CHAPTER TWENTY-SIX

I

This is the story Lionel would have told, if he could. But, poor devil, he was as incapable of explaining himself as if he had been a creature from another planet. Even the few extenuating circumstances of his case he was never able to bring forward. He had always taken pride in his reticence, in concealing his sentiments. And from having lain ignored so long, they had grown unfamiliar to him, he didn’t know them when they came forth. Didn’t actually recognise his own feelings, past or present. He saw only that he was guilty; he accepted that sentence, not pleading his own weakness even to himself.

Poor devil! Poor devil! He never even knew that he had been the innocent victim of a most cruel seduction.

II

His martyrdom had begun on New Year’s Day, when he had gone to meet Frankie’s train, and Frankie had not come. He had returned for the next, two hours later, in vain, and for all the others, until late at night. He had eaten a wretched little supper in a cheap restaurant nearby and gone home to bed. He was stunned; he couldn’t believe in his misfortune.

Next morning a telegram came.

Cannot return. Writing. Frankie.”

He hadn’t a penny. He sat in his room all day waiting for the letter, which reached him in the last mail that evening.

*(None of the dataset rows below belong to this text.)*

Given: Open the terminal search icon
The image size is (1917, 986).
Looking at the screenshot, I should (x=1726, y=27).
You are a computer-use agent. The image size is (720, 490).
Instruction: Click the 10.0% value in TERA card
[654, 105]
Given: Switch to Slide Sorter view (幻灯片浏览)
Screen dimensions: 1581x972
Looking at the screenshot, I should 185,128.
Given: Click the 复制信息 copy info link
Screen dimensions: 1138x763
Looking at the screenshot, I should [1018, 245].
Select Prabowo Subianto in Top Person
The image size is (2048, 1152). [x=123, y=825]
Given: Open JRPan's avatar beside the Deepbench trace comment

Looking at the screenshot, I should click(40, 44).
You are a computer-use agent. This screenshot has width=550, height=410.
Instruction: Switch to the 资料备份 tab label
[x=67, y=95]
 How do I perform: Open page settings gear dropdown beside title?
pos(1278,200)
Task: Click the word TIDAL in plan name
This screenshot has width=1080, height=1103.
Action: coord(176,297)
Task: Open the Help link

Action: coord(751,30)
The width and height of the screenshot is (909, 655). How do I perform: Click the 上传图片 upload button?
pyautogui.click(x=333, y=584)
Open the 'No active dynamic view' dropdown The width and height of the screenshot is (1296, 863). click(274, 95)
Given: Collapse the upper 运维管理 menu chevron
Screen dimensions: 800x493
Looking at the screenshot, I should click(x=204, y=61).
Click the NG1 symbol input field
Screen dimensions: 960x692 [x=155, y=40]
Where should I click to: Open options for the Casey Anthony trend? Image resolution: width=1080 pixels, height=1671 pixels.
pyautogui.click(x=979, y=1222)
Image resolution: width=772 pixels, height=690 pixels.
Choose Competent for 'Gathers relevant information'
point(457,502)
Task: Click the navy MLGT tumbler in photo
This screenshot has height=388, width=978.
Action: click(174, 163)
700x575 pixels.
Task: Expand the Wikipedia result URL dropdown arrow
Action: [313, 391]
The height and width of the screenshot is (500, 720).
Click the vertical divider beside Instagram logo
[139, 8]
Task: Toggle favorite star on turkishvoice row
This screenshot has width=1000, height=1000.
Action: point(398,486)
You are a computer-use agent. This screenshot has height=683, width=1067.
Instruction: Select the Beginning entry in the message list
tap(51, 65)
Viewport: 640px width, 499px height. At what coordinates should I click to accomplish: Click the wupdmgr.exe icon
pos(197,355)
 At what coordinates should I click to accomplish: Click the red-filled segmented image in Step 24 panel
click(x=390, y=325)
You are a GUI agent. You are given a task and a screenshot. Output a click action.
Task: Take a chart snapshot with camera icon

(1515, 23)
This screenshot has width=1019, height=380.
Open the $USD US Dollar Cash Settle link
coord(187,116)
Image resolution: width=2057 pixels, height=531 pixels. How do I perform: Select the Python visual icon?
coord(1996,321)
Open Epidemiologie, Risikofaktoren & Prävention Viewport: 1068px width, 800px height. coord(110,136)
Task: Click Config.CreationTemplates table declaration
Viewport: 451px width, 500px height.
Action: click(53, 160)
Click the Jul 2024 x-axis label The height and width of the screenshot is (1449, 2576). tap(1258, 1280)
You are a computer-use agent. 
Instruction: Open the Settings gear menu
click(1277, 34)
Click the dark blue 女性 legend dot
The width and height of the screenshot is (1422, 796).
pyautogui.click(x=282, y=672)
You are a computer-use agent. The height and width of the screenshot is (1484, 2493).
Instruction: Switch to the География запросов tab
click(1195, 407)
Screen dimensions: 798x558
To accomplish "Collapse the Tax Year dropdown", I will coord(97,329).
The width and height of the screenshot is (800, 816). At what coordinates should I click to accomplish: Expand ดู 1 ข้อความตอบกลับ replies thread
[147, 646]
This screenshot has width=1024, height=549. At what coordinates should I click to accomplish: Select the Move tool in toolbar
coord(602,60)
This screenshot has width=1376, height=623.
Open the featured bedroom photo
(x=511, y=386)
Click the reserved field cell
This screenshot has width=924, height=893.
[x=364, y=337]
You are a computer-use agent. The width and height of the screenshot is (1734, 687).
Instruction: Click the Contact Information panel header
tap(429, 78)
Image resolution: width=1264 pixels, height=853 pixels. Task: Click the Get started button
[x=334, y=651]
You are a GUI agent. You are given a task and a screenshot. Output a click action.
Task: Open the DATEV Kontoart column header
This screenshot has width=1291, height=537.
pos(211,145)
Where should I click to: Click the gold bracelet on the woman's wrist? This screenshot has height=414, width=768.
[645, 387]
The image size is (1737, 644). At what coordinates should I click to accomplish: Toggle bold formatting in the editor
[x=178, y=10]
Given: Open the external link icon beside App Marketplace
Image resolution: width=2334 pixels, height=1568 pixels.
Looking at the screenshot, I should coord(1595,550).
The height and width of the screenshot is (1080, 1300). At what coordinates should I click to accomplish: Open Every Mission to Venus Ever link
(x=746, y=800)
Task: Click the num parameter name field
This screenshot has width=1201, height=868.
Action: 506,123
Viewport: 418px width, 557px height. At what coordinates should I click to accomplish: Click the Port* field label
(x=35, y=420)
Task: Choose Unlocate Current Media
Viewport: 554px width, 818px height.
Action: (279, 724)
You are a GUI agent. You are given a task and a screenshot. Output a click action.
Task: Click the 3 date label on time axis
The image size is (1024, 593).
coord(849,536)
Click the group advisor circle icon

“My dearest boy,” she wrote, “the most dreadful thing has happened. My sister has gone away and of course I can’t leave Grandma alone and helpless. I am trying my best to think of some plan, but oh, Lionel, I am so worried about you! I enclose five dollars, which is all I have. I can’t imagine how you will make out. I have written a special delivery to Miss Eppendorfer to send me my salary, and I will forward it to you the instant it comes. My dear old boy! This is so miserable! Minnie has found some sort of place for herself, and says she is going to stay there for a year. I am thinking and thinking what I can do. Take care of yourself, my dear.